Drugmakers are facing a torrent of criticism from healthcare providers, patient advocates, politicians, and insurers over the high prices of their prescription drug products. And those high drug prices are being blamed for a good chunk of the resurgent U.S. healthcare spending growth.
But largely overlooked in the legitimate uproar over high drug prices is the pharmaceutical industry's valid counterattack against insurers. The industry says policymakers should focus their scrutiny on insurers that are designing benefit plans with high deductibles for prescription drug coverage. Drugmakers argue that such plans make essential medications unaffordable for Americans of modest means.
“It's new for patients, and that's been a big shock to them,” a spokesman for the Pharmaceutical Research and Manufacturers of America told the Wall Street Journal.
“In current high-deductible plans, if patients now have to face the cost of those meds, that could very well lead patients to reduce their use,” Dr. Niteesh Kumar Choudhry, an associate professor at Harvard Medical School who studies the impact of cost-sharing on medication adherence, said in an interview with Modern Healthcare. “But there is a basket of evidence-based medications that are life-saving. When we reduce copayments, people use them more and are better off.”
Last year, PhRMA commissioned a study by Milliman showing that 46% of silver plans sold on the Affordable Care Act exchanges apply the plan deductible to prescription drugs, while 12% of employer-sponsored plans use this type of combined deductible. Enrollees in silver plans with deductibles that apply to drugs face cost-sharing for drugs that's 130% higher than in a typical employer-sponsored plan.
“We believe the findings from this study demonstrate how critical it is to put patients first and not burden them with high cost-sharing that creates barriers to maintaining their health,” PhRMA said in a news release accompanying the Milliman study.
The drug industry isn't alone in decrying stiff cost-sharing for prescription drugs. The American Cancer Society Cancer Action Network recently reported that most health plans in six states that it studied placed all or nearly all of the 22 cancer drugs studied, including some generics, into benefit tiers requiring the biggest out-of-pocket spending by patients. Putting the drugs in the highest tier means patients must pay a coinsurance percentage for these expensive products, rather than a flat-dollar copay.
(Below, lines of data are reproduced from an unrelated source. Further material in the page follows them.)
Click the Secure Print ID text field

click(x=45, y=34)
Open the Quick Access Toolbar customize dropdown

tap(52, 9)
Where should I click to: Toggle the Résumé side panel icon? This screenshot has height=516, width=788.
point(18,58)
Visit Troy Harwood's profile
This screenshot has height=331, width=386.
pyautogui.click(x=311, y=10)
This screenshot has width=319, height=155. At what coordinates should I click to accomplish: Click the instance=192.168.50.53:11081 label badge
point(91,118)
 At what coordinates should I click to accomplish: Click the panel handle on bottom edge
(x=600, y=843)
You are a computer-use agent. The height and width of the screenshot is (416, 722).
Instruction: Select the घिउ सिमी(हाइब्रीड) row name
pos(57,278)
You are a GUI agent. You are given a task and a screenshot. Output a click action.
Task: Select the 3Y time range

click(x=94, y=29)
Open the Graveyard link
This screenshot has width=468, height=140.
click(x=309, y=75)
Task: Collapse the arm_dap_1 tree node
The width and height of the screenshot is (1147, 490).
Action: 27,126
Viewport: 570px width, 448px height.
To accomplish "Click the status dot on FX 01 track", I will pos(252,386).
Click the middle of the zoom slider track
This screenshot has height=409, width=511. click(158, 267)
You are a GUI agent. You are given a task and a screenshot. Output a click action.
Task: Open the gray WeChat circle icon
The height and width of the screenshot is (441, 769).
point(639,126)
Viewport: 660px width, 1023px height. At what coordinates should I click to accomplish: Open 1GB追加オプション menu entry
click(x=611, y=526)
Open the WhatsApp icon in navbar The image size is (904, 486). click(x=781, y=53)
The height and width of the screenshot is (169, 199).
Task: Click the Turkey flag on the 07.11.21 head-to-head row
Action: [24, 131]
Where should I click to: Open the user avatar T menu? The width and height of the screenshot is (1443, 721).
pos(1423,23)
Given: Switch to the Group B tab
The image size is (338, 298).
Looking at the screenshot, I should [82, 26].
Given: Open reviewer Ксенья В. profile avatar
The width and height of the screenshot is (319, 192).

The cancer group urged HHS and state regulators to stop insurers from charging consumers a percentage of the cost for prescription drugs, a move insurers strongly oppose.
Nevertheless, some states already have taken action to restrict health plans from imposing high out-of-pocket costs for drugs. At least seven states have implemented rules to reduce the out-of-pocket financial burden on consumers for prescription drugs both inside and outside the ACA exchanges. Four states, including California and Louisiana, cap the monthly amount individual and group plan members must pay for drugs. In addition, seven state-run exchanges require insurers to offer plans that place limits on drug cost-sharing.
Meanwhile, Democratic presidential candidate Hillary Clinton has proposed a $250 federal cap on monthly out-of-pocket spending for prescription drugs. Experts warn, however, that capping out-of-pocket drug costs will prompt insurers to hike premiums or increase cost-sharing for other benefits.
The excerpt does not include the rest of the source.